Producers on the Move 2013 – Spain
- María Zamora is the director of Avalon PC, the production strand of the Avalon group, also active in distribution
As the executive producer, María Zamora is the director of Avalon PC, the production strand of the Avalon group, which also does distribution. The company has an unusual work system for these fast-paced, cutting corner times. Avalon cultivates talents from the shorts world, helping them make the leap towards feature films. This was the case with David Planell (La vergüenza, 2009), Beatriz Sanchís (Todos están muertos, going through post-production) and Natalia Mateo (with whom a debut is being developed). Documentary Mapa by León Siminiani was her last piece of work.
Cineuropa: What production phase of a film is the most gratifying to you?
María Zamora: Personally, I pour a lot of time into the development of projects. I don’t just consider it a fundamental phase in terms of making a good film, but it is also the one I enjoy the most. It is the phase in which screenwriters and directors work together the most. It is the moment at which the producer fully understands the film the director wants to make, and together they make it happen. I almost always work with new directors with whom I have already made shorts, which means that the exchange in terms of development is generally quite fluid.
How would you define Avalon PC’s editorial line?
We try and make films we would like to see as spectators, which fundamentally means character-based stories. We are always seeking out directors with their own vision.
What are the advantages and disadvantages of international coproductions?
The advantage from an economic standpoint is that it opens financial doors for the project. From a creative standpoint, when it comes to a coproduction with a multinational artistic and technical team, the project is always richer. The same is true for when it is a financial coproduction thanks to the outside perspective that a co-producer from another country will give you, when he reveals why he was interested in the project and the ways in which he thinks audiences from his country will be interested in it. The disadvantages are that sometimes certain implicit obligations within a coproduction will make the film more expensive, without that being reflected on screen, and that generally co-productions involve extra work, because even if the cultural exchange makes the projects richer, it also may make certain discrepancies emerge, which need to be managed.

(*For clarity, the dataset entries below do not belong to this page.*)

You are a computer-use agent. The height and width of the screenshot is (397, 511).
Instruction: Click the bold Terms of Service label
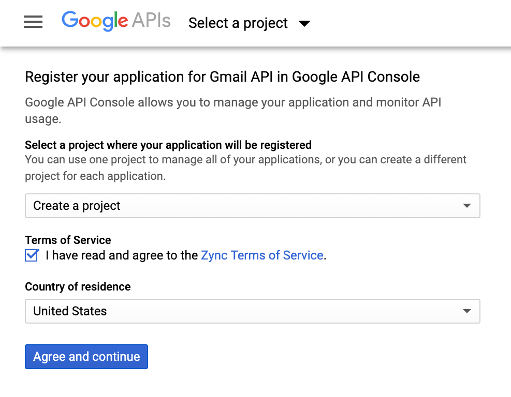click(x=68, y=240)
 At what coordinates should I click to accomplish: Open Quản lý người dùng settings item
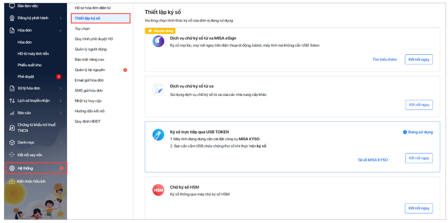pos(91,49)
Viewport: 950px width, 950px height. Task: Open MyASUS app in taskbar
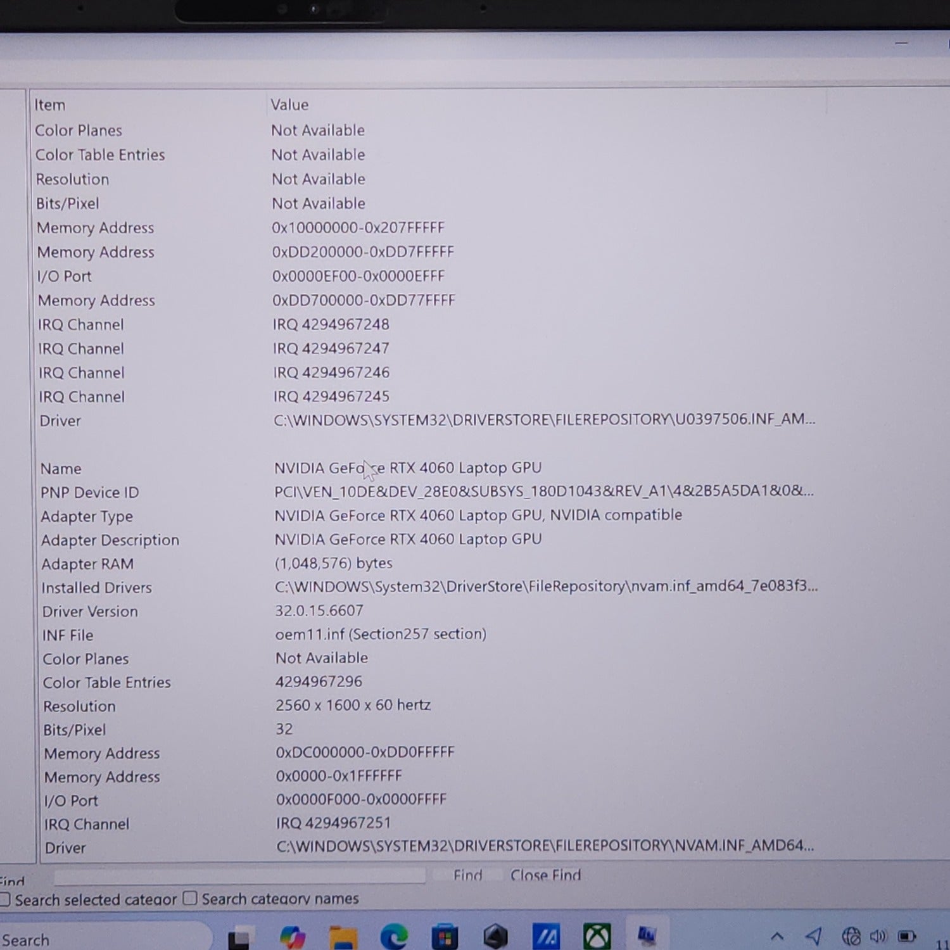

Do you need to be slightly mad to be a film producer in Spain today?
To be a producer and to work in culture!
Spanish production is going through a great moment of uncertainty. How do you see the situation?
Complicated. Today, the biggest independent distribution, production and filmmaking group in Spain [Alta Films] announced they were closing. The industry is hanging on to a financial model which is under threat. This, combined with the fact that the government has no firm position in terms of supporting culture in general and cinema in particular, puts our industry in a very delicate situation.
What are you expecting from the Producers on the Move event?
These types of events open your mind to different possibilities in terms of production and distribution. They also enable for the exchange in ideas and ways of doing cinema. I hope to get to know producers from other countries with whom I might be able to work in the future.